Le Sage — C'est notre devoir. Toutes les vérités découvertes sont forcément des fragments de la Vérité Absolue unique et l'on doit, par conséquent, les ajouter à l'ensemble de notre connaissance déjà acquise. Il y aura toujours un grand nombre d'hommes qui recherchent de ces fragments de vérité, tandis que d'autres essaient de soulager la misère humaine de leur temps. Les deux voies permettent d'accomplir une œuvre noble et utile qu'aucun véritable Théosophe ne devrait ignorer. Et c'est aussi le devoir de ce dernier de faire des efforts semblables, lorsque c'est possible, car la Théosophie est lettre morte si on ne lui donne pas vie. Mais, d'un autre côté, aucun de nous n'a le droit de s'ériger en juge pour apprécier l'importance petite ou grande de ce qui est accompli dans ce sens par notre frère. Dans la mesure où il fait tout ce qu'il peut et le fait de son mieux, il accomplit tout son devoir actuel.
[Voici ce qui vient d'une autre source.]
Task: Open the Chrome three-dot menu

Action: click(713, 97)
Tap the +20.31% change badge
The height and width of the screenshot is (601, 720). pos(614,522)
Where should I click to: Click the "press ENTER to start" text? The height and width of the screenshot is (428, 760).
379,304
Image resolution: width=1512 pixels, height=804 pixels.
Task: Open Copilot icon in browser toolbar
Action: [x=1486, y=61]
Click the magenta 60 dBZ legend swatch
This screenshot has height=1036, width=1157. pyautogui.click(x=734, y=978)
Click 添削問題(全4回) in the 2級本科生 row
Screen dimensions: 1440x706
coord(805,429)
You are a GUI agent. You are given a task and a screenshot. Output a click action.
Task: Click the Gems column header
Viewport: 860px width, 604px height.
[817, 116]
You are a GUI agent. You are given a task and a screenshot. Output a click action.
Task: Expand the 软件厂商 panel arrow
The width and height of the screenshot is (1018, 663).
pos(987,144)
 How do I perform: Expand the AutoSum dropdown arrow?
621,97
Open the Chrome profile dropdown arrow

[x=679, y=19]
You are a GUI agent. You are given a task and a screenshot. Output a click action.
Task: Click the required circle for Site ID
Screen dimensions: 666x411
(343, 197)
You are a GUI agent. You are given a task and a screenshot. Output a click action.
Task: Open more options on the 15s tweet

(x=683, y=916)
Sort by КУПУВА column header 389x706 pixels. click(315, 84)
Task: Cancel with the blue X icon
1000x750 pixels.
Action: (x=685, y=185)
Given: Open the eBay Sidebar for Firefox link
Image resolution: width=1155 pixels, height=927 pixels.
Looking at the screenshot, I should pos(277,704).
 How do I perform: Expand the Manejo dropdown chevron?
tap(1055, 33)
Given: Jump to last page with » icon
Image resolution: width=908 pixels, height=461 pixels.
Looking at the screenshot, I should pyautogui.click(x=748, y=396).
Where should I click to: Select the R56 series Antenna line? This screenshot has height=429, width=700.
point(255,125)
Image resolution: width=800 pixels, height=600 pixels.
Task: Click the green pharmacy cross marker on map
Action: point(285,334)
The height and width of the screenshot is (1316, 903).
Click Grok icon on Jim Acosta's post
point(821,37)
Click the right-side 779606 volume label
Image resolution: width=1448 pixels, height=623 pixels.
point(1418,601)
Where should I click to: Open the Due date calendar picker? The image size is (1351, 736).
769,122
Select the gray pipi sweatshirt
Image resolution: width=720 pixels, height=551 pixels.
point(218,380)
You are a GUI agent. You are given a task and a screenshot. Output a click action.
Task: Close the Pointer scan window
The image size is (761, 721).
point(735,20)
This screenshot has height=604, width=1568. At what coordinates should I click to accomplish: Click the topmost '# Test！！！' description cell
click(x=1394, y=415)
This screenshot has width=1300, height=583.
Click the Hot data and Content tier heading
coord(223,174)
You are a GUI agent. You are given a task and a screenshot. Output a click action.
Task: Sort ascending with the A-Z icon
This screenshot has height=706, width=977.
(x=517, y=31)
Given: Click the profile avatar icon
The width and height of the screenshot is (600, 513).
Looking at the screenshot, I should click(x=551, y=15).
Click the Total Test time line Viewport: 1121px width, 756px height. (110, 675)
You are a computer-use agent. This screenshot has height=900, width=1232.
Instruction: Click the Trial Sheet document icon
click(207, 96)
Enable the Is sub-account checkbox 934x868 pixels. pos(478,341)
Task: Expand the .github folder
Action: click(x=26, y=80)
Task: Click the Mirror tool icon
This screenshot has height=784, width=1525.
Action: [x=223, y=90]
L'Étudiant— Je crains qu'une attitude hostile des Maîtres Occultes envers le savoir et la philanthropie de notre temps fasse surgir un préjugé contre la Théosophie et l'Occultisme et entrave sans nécessité la propagation de la Vérité. N'est-ce pas là un risque ?
Le Sage — Les vrais Maîtres Occultes n'ont pas d'attitude hostile envers ces choses. Si certaines personnes, qui aiment la Théosophie et s'efforcent de la propager, adoptent une telle attitude, elles ne modifient en rien celle qu'adoptent les Maîtres qui travaillent avec toutes les classes d'hommes et utilisent tout instrument possible pour le bien. Cependant, nous avons vu aussi que, de nos jours, un excès de connaissances spécialisées et techniques peut le plus souvent, comme conséquence, empêcher les hommes d'appréhender la vérité.
L'Étudiant— En dehors de la propagation de la Théosophie, voyez-vous d'autres causes susceptibles de renverser le courant actuel tendant vers le matérialisme ?
Le Sage — C'est en répandant la connaissance des lois du Karma et de la Réincarnation et en faisant naître une croyance dans l'unité spirituelle absolue de tous les êtres qu'on pourra seulement arrêter ce courant. Toutefois le cycle doit poursuivre son cours et tant qu'il n'aura pas atteint sa limite finale toutes les causes bénéfiques devront, par nécessité, agir lentement sans avoir la portée qu'elles pourraient avoir dans un Âge plus lumineux. Si chaque étudiant vit une vie meilleure, et par son exemple imprime sur la lumière astrale l'image d'une aspiration plus élevée réalisée dans le monde, il aide ainsi des âmes, qui ont atteint un point avancé de développement, à descendre d'autres sphères pour revenir sur cette terre où les cycles sont si sombres qu'elles ne peuvent plus y séjourner.
L'Étudiant— Recevez mes remerciements pour votre enseignement.
Le Sage — Puissiez-vous atteindre le sommet de l'illumination.